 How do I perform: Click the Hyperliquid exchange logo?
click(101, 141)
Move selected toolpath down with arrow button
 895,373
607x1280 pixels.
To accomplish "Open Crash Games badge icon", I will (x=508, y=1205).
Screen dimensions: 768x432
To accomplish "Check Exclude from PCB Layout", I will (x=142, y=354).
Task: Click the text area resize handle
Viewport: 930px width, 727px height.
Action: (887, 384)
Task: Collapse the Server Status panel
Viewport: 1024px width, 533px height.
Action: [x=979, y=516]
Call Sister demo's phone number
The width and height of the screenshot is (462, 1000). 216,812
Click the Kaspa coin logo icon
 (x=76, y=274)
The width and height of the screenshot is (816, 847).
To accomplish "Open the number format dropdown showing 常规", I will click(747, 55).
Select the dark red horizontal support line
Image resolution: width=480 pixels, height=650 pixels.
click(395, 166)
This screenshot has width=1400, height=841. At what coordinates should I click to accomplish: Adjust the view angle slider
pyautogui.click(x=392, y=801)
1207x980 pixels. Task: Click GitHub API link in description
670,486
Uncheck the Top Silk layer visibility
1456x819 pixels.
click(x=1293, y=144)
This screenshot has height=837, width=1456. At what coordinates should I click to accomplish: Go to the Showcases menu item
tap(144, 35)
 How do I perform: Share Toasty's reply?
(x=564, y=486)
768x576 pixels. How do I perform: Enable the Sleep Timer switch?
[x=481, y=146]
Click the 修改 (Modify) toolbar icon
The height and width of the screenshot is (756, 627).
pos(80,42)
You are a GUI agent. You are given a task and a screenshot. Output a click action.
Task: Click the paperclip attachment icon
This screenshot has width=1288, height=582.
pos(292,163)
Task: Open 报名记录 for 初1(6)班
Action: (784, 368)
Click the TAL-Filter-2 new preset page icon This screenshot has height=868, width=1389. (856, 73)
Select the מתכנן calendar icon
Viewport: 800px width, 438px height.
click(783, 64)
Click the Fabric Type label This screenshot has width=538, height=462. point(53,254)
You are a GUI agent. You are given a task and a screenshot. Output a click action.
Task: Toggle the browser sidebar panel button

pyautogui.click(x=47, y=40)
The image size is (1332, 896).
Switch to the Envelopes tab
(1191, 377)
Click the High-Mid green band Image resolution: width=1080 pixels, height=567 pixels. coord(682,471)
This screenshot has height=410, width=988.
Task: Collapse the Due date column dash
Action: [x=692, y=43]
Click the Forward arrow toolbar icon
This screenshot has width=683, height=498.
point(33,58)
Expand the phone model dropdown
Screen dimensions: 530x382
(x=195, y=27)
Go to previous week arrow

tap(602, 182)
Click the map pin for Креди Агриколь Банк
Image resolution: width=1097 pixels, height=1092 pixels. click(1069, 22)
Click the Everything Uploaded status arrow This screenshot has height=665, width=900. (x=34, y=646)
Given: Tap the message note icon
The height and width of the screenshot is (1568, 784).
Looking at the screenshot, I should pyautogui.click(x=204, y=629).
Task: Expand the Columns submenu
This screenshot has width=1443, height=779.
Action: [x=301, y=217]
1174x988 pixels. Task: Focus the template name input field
++++++++++
Problem requirements -
Put each line of the entries above into a JSON list of strings, one string per line, and leave out any blank lines.

The result -
[
  " How do I perform: Click the Hyperliquid exchange logo?",
  "click(101, 141)",
  "Move selected toolpath down with arrow button",
  " 895,373",
  "607x1280 pixels.",
  "To accomplish \"Open Crash Games badge icon\", I will (x=508, y=1205).",
  "Screen dimensions: 768x432",
  "To accomplish \"Check Exclude from PCB Layout\", I will (x=142, y=354).",
  "Task: Click the text area resize handle",
  "Viewport: 930px width, 727px height.",
  "Action: (887, 384)",
  "Task: Collapse the Server Status panel",
  "Viewport: 1024px width, 533px height.",
  "Action: [x=979, y=516]",
  "Call Sister demo's phone number",
  "The width and height of the screenshot is (462, 1000). 216,812",
  "Click the Kaspa coin logo icon",
  " (x=76, y=274)",
  "The width and height of the screenshot is (816, 847).",
  "To accomplish \"Open the number format dropdown showing 常规\", I will click(747, 55).",
  "Select the dark red horizontal support line",
  "Image resolution: width=480 pixels, height=650 pixels.",
  "click(395, 166)",
  "This screenshot has width=1400, height=841. At what coordinates should I click to accomplish: Adjust the view angle slider",
  "pyautogui.click(x=392, y=801)",
  "1207x980 pixels. Task: Click GitHub API link in description",
  "670,486",
  "Uncheck the Top Silk layer visibility",
  "1456x819 pixels.",
  "click(x=1293, y=144)",
  "This screenshot has height=837, width=1456. At what coordinates should I click to accomplish: Go to the Showcases menu item",
  "tap(144, 35)",
  " How do I perform: Share Toasty's reply?",
  "(x=564, y=486)",
  "768x576 pixels. How do I perform: Enable the Sleep Timer switch?",
  "[x=481, y=146]",
  "Click the 修改 (Modify) toolbar icon",
  "The height and width of the screenshot is (756, 627).",
  "pos(80,42)",
  "You are a GUI agent. You are given a task and a screenshot. Output a click action.",
  "Task: Click the paperclip attachment icon",
  "This screenshot has width=1288, height=582.",
  "pos(292,163)",
  "Task: Open 报名记录 for 初1(6)班",
  "Action: (784, 368)",
  "Click the TAL-Filter-2 new preset page icon This screenshot has height=868, width=1389. (856, 73)",
  "Select the מתכנן calendar icon",
  "Viewport: 800px width, 438px height.",
  "click(783, 64)",
  "Click the Fabric Type label This screenshot has width=538, height=462. point(53,254)",
  "You are a GUI agent. You are given a task and a screenshot. Output a click action.",
  "Task: Toggle the browser sidebar panel button",
  "pyautogui.click(x=47, y=40)",
  "The image size is (1332, 896).",
  "Switch to the Envelopes tab",
  "(1191, 377)",
  "Click the High-Mid green band Image resolution: width=1080 pixels, height=567 pixels. coord(682,471)",
  "This screenshot has height=410, width=988.",
  "Task: Collapse the Due date column dash",
  "Action: [x=692, y=43]",
  "Click the Forward arrow toolbar icon",
  "This screenshot has width=683, height=498.",
  "point(33,58)",
  "Expand the phone model dropdown",
  "Screen dimensions: 530x382",
  "(x=195, y=27)",
  "Go to previous week arrow",
  "tap(602, 182)",
  "Click the map pin for Креди Агриколь Банк",
  "Image resolution: width=1097 pixels, height=1092 pixels. click(1069, 22)",
  "Click the Everything Uploaded status arrow This screenshot has height=665, width=900. (x=34, y=646)",
  "Given: Tap the message note icon",
  "The height and width of the screenshot is (1568, 784).",
  "Looking at the screenshot, I should pyautogui.click(x=204, y=629).",
  "Task: Expand the Columns submenu",
  "This screenshot has width=1443, height=779.",
  "Action: [x=301, y=217]",
  "1174x988 pixels. Task: Focus the template name input field"
]